__EXTRACT TO READ__
§ §
3. Questions and Answers: Bald-faced, boldfaced or barefaced?
[Q] From Michael Benson: A friend of mine recently posed the question as to whether the proper form was bald-faced lie or boldfaced lie. Naturally, I thought of looking to your site for the answer, but having found none, I figure it’s the perfect opportunity to ask. Which is the proper phrase?
[A] This one confuses people a lot. To increase your own confusion, the original is actually neither of the two versions you quote, but is instead barefaced lie. The first example I’ve come across is this:
How dare you try to falsify my person? You are discovered in a barefaced lie, and now want to bully it out.
Life; or, The adventures of William Ramble Esq., by John Trusler, 1793.
This is still the usual form in Britain and to a lesser extent in Canada. In the latter part of the nineteenth century, Americans started to use bald-faced lie instead, which has become the most common form in today’s US newspapers. An early example:
No one of ordinary intelligence is, of course, expected to believe the statement, and every one who is capable of putting it into readable English knows it to be a bald-faced lie.
The Newark Daily Advocate (Ohio), 12 Jul. 1883.
Both forms are based on colloquial uses from the seventeenth century. Someone bare-faced originally had the face uncovered, and hence was figuratively acting in an unconcealed or open way (Shakespeare is the first known user of both literal and figurative senses). From the latter part of the seventeenth century onwards, it took on a sense of something or someone who was audacious, shameless or impudent, so that a barefaced lie was one in which the speaker made no attempt to disguise it as truth.
§ §
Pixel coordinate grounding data
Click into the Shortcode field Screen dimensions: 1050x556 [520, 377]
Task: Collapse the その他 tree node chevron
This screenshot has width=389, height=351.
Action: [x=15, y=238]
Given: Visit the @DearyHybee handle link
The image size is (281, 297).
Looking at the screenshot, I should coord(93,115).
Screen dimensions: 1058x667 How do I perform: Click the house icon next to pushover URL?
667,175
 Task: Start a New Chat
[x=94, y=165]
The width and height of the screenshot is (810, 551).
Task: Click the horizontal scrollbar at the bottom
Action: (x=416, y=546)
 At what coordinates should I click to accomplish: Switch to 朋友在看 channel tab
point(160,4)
§ §
__COMPLETE THE FOLLOWING__
- a) Based on the Q&A about bald-faced lie, state whether each statement agrees with the text, answering yes or no and quoting the deciding words: (i) the first example the writer found of barefaced lie comes from a work published in 1793; (ii) bald-faced lie is still the usual form in Britain; (iii) Shakespeare is the first known user of both the literal and figurative senses of bare-faced.
- b) According to the Q&A about bald-faced lie, when did Americans start to use bald-faced lie instead of barefaced lie?
- c) Extend the Q&A about bald-faced lie from the point at which it stops.
The rows are not needed for any of the work.

__ANSWER SET__
- a)
(i) Yes: "Life; or, The adventures of William Ramble Esq., by John Trusler, 1793."
(ii) No: the usual form in Britain is barefaced lie: "This is still the usual form in Britain and to a lesser extent in Canada."
(iii) Yes: "Shakespeare is the first known user of both literal and figurative senses"

- b) In the latter part of the nineteenth century.

- c)
An animal that is bald-faced has a white face or a white mark on the head. (Today bald refers to someone or something that lacks hair, but it’s a medieval extension on the basis that a bald pate looks whitish.) Examples of the white sense include bald coot (from the white flash on the forehead of this water bird, a phrase which was changed by a bit of folk etymology into the slang insult bald as a coot, totally bald); bald-faced stag (one likewise with a white flash on the head); and bald-faced cattle (Herefords, which have white faces). A bald mountain has a summit that’s either bare or covered in snow. In mid-nineteenth-century America a bald-faced shirt was a dress shirt with a starched white front. It seems that bald-faced was common enough in the US compared with barefaced that it modified the expression.
The third version is your boldfaced lie. A story one sometimes hears in support of it falls firmly into the area of folk etymology — that it comes from a lie knowingly told in print because it was printed for emphasis in bold type. But bold-faced goes back to Shakespeare in the sense of a shameless or impudent appearance, so it’s reasonable that a boldfaced lie is one told with a shamelessly bold face. At times it’s regarded as an error, though it’s to be found almost as early as barefaced lie:
The sneer, the sarcasm, the one-sided statement, the perplexing reference, the qualified concession, the bold-faced lie, — all these we could well illustrate by samples of the current crop.
Eclectic Review, Sept. 1832.
Having gone around the houses, detailed the history of the three forms and delved into every aspect of the story, perhaps I ought to think of actually answering your question. But I don’t need to, since good advice has already been given:
When we call a lie baldfaced or boldfaced ... either one is just fine, though baldfaced is a bit more common. But we could save ourselves trouble by following the rest of the Anglophone world, which avoids the issue simply by using barefaced for most kinds of openly shocking behavior.
Jan Freeman, writing in the Boston Globe in June 2002.